Davide de Paolis

Posted on Jan 25, 2022 • Edited on Sep 19, 2022

Filter Lambda Events from DynamoDB Stream (with CDK)

#javascript #aws #serverless #lambda

In one of our project we have a setup so that whenever something is added to our DynamoDB, a Lambda gets triggered by the DynamoStream.

That Lambda will then check what kind of changed happened, parse the data in the inserted/edited/removed row and react accordingly.

Filter events within Lambda

This is relatively simple and quite handy to decouple our system from changes occurring in the database. Unfortunately, this requires sometimes quite some logic ( in the form of if/else or switches) to determine if we are interested in what happened in the database, and to forward execution to different modules ( or even different lambdas).

Imagine in your table you are adding, removing and editing User information like UserId, UserName, Address, Status.
And imagine you want to "detect" when a specific status is entered in any row of your database.

You don't care if a specific UserId is added or removed to the table, nor you need to do anything if name or address is edited.

You just need some additional functionality whenever the Status of the user has changed to, for example Banned or Deactivated. On top of that, there might be dozens of statuses to which you don't have to do anything.

With the current approach you would have to specify this logic in the lambda handler, and most of the times the lambda would be invoked and would return early because the filtering logic does not apply.

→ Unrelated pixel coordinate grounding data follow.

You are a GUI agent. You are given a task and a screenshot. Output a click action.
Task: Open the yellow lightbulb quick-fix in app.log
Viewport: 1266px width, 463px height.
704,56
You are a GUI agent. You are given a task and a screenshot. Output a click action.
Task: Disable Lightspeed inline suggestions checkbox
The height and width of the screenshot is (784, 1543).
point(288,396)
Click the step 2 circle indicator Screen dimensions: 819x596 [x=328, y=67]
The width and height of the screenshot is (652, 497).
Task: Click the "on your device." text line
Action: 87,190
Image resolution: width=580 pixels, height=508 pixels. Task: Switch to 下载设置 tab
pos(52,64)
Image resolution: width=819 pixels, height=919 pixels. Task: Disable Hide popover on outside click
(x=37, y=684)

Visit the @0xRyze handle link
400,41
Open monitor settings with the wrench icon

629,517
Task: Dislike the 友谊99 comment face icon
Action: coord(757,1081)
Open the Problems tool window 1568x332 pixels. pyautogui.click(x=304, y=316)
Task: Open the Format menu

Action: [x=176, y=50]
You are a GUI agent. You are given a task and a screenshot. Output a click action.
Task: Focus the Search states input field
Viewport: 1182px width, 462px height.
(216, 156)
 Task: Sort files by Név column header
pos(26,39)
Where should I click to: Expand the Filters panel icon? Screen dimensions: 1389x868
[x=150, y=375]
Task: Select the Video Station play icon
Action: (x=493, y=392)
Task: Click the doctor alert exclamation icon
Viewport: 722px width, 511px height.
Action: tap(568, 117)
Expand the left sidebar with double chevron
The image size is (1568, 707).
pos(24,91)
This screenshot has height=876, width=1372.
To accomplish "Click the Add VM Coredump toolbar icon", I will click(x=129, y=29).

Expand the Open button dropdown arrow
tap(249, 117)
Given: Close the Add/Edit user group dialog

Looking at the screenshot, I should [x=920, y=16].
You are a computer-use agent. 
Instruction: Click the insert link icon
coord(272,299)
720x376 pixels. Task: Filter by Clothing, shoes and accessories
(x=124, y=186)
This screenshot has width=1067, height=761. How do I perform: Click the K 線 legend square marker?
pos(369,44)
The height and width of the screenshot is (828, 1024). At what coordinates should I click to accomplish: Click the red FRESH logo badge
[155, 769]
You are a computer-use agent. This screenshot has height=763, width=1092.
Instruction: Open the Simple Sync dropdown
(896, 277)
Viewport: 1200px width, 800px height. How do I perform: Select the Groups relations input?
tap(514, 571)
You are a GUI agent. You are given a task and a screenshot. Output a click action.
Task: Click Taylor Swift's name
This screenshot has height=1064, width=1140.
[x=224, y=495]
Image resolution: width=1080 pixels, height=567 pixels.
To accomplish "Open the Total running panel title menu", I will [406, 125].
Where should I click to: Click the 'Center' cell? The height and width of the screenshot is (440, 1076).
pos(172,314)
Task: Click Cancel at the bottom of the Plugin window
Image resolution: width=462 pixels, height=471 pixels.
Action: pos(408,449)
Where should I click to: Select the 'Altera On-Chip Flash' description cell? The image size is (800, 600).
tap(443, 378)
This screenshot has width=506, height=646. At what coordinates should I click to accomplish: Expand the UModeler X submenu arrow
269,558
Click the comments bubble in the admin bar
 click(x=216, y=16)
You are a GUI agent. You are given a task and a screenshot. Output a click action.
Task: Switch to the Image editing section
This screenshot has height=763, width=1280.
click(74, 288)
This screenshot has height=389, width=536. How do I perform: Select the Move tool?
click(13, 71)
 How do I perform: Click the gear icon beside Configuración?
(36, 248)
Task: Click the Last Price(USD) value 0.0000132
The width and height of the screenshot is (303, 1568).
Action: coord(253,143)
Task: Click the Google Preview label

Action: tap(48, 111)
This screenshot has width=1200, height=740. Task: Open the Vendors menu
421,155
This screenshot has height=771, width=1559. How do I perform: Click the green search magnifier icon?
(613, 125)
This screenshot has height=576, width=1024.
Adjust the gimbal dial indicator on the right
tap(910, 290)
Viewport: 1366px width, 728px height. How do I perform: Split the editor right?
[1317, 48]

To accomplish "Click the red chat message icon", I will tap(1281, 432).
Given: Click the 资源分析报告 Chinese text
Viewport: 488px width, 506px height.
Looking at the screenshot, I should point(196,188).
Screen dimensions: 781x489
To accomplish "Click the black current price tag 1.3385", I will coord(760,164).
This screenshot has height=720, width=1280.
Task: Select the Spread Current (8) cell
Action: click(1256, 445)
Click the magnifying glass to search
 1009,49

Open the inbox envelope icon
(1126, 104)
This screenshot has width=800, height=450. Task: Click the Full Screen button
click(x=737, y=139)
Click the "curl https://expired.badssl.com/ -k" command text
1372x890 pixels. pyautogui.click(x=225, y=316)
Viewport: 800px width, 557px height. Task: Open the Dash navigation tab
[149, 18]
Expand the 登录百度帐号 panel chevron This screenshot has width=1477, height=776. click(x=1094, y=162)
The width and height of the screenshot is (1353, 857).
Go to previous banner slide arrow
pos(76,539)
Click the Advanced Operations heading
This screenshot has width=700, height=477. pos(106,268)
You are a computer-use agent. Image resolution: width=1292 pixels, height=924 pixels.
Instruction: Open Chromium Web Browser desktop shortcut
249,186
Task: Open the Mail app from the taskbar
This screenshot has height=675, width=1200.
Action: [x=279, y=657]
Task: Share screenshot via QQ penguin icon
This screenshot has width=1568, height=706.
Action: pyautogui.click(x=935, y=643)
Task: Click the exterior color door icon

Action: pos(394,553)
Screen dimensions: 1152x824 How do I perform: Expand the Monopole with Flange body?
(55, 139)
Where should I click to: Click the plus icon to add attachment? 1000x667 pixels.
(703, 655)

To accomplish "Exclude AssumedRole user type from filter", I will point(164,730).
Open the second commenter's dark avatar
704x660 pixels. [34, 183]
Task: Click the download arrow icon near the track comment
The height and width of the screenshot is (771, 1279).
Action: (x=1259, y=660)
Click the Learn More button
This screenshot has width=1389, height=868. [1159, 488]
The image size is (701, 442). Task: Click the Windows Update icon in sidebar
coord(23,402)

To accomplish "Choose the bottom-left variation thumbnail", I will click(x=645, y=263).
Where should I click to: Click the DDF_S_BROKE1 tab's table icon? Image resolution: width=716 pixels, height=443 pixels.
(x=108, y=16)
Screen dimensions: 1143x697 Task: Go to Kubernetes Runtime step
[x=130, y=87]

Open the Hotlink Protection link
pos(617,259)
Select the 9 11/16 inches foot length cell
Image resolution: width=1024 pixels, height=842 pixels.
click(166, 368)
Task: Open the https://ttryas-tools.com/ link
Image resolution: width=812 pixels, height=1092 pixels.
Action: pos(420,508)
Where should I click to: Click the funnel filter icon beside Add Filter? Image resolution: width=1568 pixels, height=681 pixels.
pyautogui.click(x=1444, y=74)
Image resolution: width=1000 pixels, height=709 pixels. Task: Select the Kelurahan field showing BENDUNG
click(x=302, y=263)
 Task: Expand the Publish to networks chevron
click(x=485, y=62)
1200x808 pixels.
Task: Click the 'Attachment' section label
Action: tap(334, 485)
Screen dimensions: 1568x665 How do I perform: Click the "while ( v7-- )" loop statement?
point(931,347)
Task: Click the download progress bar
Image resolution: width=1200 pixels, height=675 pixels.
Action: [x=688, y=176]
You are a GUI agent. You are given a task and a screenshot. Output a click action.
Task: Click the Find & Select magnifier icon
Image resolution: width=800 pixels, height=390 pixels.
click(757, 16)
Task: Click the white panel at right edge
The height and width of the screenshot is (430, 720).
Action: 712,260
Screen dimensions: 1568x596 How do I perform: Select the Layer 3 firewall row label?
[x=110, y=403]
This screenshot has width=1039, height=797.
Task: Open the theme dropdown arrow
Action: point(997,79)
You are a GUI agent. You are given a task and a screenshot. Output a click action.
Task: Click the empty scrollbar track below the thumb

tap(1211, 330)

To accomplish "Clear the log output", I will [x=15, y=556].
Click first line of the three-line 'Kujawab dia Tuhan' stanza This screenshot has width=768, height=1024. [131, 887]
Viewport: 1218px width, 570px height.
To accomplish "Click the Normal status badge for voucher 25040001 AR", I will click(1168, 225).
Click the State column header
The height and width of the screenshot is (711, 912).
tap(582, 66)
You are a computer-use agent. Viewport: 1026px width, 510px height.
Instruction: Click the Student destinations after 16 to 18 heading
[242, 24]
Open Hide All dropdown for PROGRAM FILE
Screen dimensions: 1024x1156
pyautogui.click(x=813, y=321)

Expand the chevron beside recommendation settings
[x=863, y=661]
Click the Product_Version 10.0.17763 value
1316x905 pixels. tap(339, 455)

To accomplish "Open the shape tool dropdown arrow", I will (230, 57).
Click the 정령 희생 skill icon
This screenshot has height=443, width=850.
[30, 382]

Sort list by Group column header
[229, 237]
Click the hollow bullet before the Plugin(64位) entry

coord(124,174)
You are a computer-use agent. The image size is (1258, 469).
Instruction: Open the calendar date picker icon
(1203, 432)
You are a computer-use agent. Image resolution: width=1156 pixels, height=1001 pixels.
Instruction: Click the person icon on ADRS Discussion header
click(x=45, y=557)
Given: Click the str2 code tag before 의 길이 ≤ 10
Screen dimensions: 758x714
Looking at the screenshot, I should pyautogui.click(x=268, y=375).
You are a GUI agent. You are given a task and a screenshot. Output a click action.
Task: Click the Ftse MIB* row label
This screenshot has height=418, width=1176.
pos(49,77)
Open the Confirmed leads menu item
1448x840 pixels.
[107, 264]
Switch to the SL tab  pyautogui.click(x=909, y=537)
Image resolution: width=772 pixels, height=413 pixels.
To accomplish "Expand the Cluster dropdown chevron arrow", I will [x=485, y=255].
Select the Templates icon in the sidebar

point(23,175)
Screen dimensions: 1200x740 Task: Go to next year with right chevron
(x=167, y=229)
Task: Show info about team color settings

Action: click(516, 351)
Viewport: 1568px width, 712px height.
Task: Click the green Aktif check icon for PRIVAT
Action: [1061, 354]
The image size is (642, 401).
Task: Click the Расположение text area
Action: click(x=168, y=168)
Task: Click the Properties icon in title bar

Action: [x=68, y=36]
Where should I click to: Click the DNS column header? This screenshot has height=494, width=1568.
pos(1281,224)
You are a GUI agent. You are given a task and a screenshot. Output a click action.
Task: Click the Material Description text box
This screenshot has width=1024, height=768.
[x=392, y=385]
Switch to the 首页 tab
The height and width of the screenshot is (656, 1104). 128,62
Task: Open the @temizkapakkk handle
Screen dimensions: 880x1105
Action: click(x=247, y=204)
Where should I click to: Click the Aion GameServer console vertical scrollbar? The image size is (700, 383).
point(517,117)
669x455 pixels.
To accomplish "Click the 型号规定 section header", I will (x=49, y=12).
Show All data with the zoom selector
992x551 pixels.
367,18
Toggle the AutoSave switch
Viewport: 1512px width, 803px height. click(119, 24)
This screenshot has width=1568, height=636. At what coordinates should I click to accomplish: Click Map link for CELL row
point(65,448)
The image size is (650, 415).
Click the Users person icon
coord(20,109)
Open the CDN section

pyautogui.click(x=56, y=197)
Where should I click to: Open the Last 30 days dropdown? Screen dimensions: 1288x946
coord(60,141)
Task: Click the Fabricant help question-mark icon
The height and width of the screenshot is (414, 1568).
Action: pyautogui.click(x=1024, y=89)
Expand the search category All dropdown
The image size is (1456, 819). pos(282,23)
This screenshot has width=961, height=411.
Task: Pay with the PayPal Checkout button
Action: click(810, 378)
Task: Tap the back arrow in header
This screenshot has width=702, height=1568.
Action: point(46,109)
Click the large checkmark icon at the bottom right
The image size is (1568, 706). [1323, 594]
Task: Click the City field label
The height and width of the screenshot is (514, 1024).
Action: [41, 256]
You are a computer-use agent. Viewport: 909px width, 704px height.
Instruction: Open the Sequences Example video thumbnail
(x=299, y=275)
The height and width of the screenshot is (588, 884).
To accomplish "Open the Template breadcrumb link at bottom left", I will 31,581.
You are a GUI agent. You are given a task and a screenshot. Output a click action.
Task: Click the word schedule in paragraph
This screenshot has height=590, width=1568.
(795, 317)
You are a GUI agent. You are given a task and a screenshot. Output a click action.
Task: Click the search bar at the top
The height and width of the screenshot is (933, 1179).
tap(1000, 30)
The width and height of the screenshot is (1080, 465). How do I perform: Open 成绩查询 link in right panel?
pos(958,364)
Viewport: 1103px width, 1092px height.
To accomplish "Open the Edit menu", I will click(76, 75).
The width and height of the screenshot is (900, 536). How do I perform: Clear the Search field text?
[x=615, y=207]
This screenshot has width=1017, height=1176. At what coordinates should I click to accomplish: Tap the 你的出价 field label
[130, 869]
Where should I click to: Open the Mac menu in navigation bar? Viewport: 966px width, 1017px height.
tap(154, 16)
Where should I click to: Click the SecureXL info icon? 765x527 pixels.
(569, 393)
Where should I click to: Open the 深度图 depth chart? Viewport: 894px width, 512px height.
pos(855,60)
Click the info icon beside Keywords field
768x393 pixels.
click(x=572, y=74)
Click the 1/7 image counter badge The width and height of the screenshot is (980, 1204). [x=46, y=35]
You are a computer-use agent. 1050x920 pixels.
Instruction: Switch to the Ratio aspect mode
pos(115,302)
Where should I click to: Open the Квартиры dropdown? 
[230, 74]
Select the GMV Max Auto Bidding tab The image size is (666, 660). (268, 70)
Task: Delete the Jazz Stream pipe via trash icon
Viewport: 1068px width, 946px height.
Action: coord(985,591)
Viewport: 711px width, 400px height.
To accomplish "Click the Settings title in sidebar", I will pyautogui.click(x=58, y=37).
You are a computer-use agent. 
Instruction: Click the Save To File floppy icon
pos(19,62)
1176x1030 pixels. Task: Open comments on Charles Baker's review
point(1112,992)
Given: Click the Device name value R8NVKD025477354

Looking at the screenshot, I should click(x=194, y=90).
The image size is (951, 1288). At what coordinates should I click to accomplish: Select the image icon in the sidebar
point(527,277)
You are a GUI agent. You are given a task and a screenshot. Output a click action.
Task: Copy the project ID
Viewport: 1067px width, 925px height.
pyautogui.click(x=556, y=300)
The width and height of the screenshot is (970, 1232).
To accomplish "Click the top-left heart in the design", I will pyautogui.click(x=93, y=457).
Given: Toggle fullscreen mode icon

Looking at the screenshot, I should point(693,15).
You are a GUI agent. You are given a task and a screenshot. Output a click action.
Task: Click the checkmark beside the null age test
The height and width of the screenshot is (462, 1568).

Enter Event Source Mappings Filters / Lambda Event Filtering

On the 26th of November 2021 AWS announced Filtering Event Sources for Lambda functions which greatly simplifies and improves this behaviour (and lets you also reduce costs, thanks to less invocations)

Why?
Because the logic of the filter you currently have inside your handler is directly defined in your Stack definition!

At every change in the DynamoDB Stream (but same applies for Kinesis and SQS), the logic will be executed, but Lambda will be invoked ONLY when there are matches.

How awesome is that?

A lot! and we were super excited about it, until we realised that this functionality is not available in AWS CDK, which we are using to describe our stack!

[Update 19.9.22]
Functionality was finally added to the CDK https://github.com/aws/aws-cdk/pull/21917 - but I will still keep the cloudformation tips since they might be useful for similar missing features in the future

Thanks to the comments in the issue linked above ( and to this blogpost i found out about Escape Hatches and how you can use CloudFormation to extend and override some functionality not directly available in CDK constructs.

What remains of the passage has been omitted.